Il y a des interactions parce qu'on veut et qu'on cherche des interactions. Nous sommes partis sur le principe d'abord musical de travailler sur la matérialité sonore et à partir de là sur l 'espace sonore, donc ça nous mène à ne plus tellement penser la musique en termes musicaux mais par rapport à un espace donné et par rapport à une matérialité sonore. Par exemple lors d'un concert je me suis levé de ma chaise où je jouais de la guitare et je suis allé jouer des percussions sur une porte qui se trouve de l'autre côté de la salle.
Enfin, c'est un exemple, maintenant ce qui me semblait intéressant c'est de ne pas en rester là, donc pas seulement travailler sur l'idée d'espace sonore mais aussi d'espace visuel, le fait que j'aie eu l'occasion de pratiquer la vidéo me donnait déjà des idées mais je n'avais pas envie de participer en tant que vidéaste à ce projet.

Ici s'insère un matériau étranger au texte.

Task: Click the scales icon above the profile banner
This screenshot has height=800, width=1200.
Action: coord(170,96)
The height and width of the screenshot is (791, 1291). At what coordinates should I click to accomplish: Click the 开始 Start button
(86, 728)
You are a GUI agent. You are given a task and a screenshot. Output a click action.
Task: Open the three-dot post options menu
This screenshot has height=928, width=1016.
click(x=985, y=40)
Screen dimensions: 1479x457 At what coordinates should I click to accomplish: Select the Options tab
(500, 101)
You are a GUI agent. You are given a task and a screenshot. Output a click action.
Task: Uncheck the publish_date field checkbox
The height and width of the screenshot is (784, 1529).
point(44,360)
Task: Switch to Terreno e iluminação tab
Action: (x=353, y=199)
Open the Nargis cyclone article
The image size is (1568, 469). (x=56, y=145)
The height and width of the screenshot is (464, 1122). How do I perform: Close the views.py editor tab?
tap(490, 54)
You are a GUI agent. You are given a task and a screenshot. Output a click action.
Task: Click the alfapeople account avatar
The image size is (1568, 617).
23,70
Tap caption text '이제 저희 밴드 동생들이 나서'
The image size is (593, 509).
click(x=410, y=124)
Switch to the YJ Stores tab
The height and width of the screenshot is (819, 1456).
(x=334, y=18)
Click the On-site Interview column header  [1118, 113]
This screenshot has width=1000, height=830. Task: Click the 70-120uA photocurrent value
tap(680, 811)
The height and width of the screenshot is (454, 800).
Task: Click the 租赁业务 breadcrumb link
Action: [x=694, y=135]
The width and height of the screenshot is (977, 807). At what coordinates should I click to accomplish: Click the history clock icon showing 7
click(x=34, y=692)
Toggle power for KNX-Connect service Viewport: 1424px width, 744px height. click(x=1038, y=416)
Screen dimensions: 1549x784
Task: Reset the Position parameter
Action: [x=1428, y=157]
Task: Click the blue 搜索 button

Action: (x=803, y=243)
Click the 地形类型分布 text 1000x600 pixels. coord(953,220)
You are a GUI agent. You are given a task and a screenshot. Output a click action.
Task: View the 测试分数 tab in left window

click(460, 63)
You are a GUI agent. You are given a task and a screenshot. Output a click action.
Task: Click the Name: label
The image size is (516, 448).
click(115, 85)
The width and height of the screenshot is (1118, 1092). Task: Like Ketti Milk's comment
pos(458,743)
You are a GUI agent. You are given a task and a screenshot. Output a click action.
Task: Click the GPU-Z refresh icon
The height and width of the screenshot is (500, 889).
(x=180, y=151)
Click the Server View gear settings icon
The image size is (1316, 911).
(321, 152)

J'ai donc fait appel à mon ami
Frédéric Darras, dont le travail me plaît énormément, pour vivre cette expérience une première fois sans trop savoir ce que ça allait donner, ça ne nous intéressait pas qu'il vienne avec un film "tout réalisé".

Il y a donc une part d'improvisation dans ses interventions
vidéo?

Oui, Frédéric intervient en fonction de la musique, puisque la musique est "comprovisée".
C'est-à-dire qu'il y a une structure qui est pensée, et autour de ça tout un travail d'improvisation. Il n'y a pas de timing déterminé, donc il ne peut pas il y en avoir non plus au niveau de la vidéo.

Agit-il avec des bandes prémixées, filme-t-il en direct?

Parfois il filme en direct. Disons qu'il y a des résultats et des pistes qui s'ouvrent : il filme, vient avec des images qu'il a travaillées avant, il connaît l'état d'esprit musical, et ne travaille pas qu'avec les images; il joue beaucoup avec la lumière, puisque le projecteur est une source de lumière.

Et il projette sur vous, sur vos visages, vos corps…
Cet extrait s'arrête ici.